On our last day, Mark got into a long battle with one of the Italian women who organized the festival, mostly about how they gave us incorrect information and were awful about responding to our emails. His goal was to get our taxi fares to and from the hotel covered. No avail. In the middle of the 1 ½ long battle, tensions were running too high for me and I left to get into costume. I'm not quite sure what happened next, but somehow, by the end, we both got kisses and 2 free t-shirts and an invitation to return next year.
Ah, Italy...
The trick where we spin the kid. This guy was our friend the rest of the festival.
4. CRAZY Polish Bus
Mark already introduced this singular experience in the previous blog entry, but I'd like to add a few special details.

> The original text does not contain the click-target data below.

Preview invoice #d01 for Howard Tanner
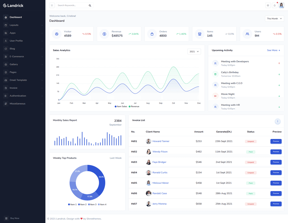The width and height of the screenshot is (288, 223). pyautogui.click(x=276, y=141)
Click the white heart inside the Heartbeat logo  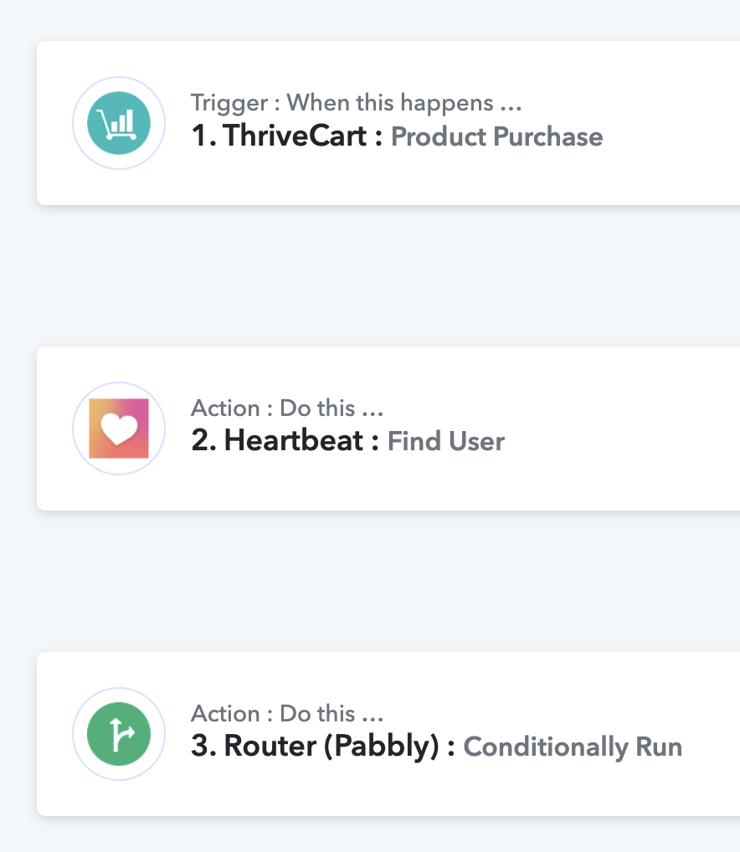119,429
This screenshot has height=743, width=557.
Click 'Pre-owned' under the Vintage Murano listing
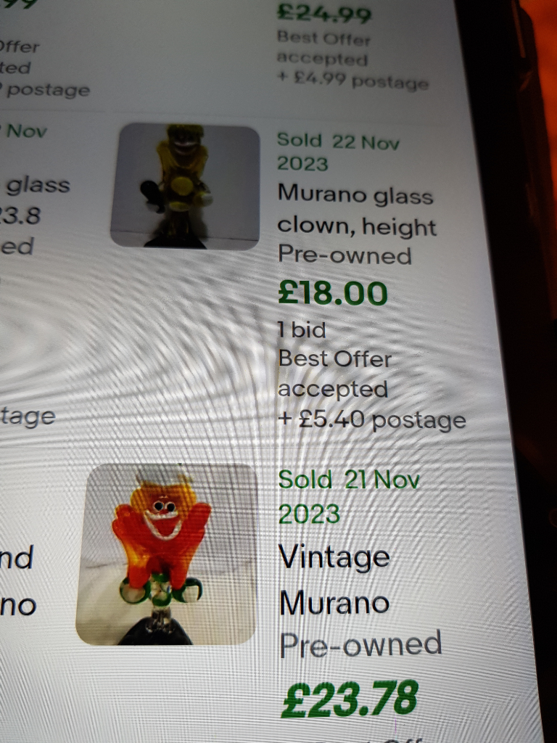click(360, 644)
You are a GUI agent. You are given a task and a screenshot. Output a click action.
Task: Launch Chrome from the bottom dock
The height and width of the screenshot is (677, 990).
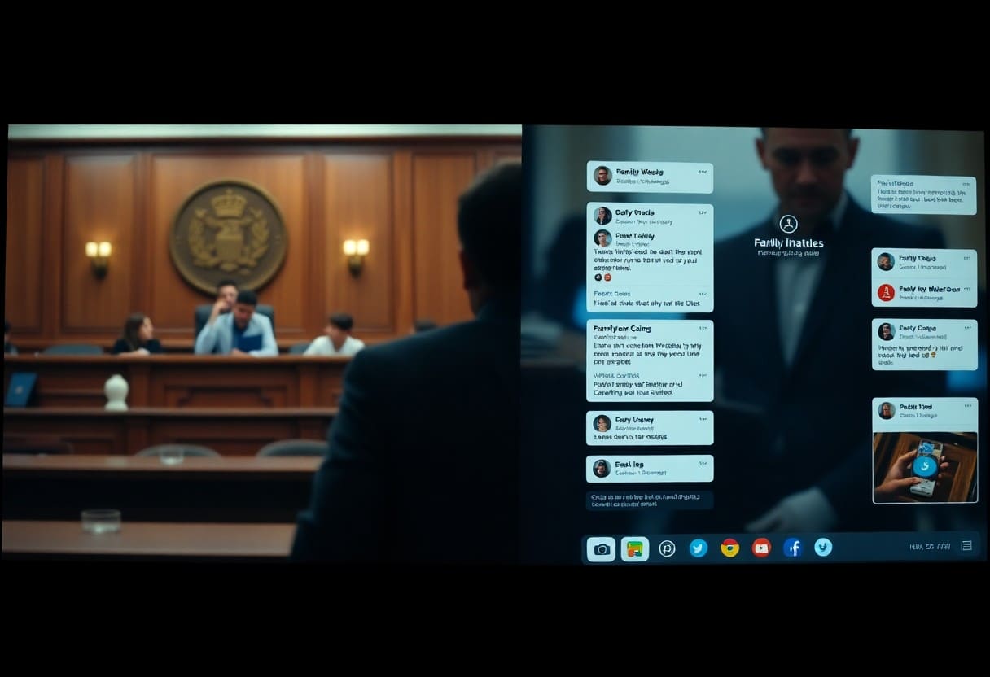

Like how every hour or so the bus stopped, the driver made a totally incomprehensible announcement in Polish, and everyone plodded off the bus to stand despondently in bathroom lines, or desperately smoke cigarettes. Oh, bus people. The same pathetic jumble no matter what country you're in.
Or how at one in the morning, the bus stopped and we looked out the windows to see an eerily lit castle, complete with dragons and wizards and what I think was supposed to be an Amazon. We left the bus in a daze, clutching our packet of crackers (we ate one at every stop as a way to stave off madness). Most of the lights were off, but a chorus of children's voices sang out in German from a darkened bumper car arena. It was at this point, wandering around this empty amusement park/ rest stop/ duty free shop, that we realized reality had abandoned us. We were on the crazy bus to Poland. First stop: Excalibur City, Austria.
Nothing else during the long night really compared to this, but things came close. A British-made kickboxing B movie translated by the droning voice of one Polish man, a 4am stop at the Polish border in which an officer came on board to check everyone's passports and we realized we had no idea if we were even allowed to just cruise into Poland on a bus, and a 7am unexpected bus transfer where Mark wandered from parked bus to parked bus asking hopefully, “Krakow?” And always the comforting dry mouthfuls of our individually packaged Saltine crackers.
We made it eventually to Krakow, and after a 4 hour long train ride, to Brzeg, tiny Polish town full of wild Gypsy children and the start of our BuskerBus adventures.
Our little red car has just entered Vienna. We have one quick stop, then 2 hours until we arrive in our Austrian friends' hometown. Until next time, Americanos!
The last package of crackers, eaten on the train from Krakow to Brzeg.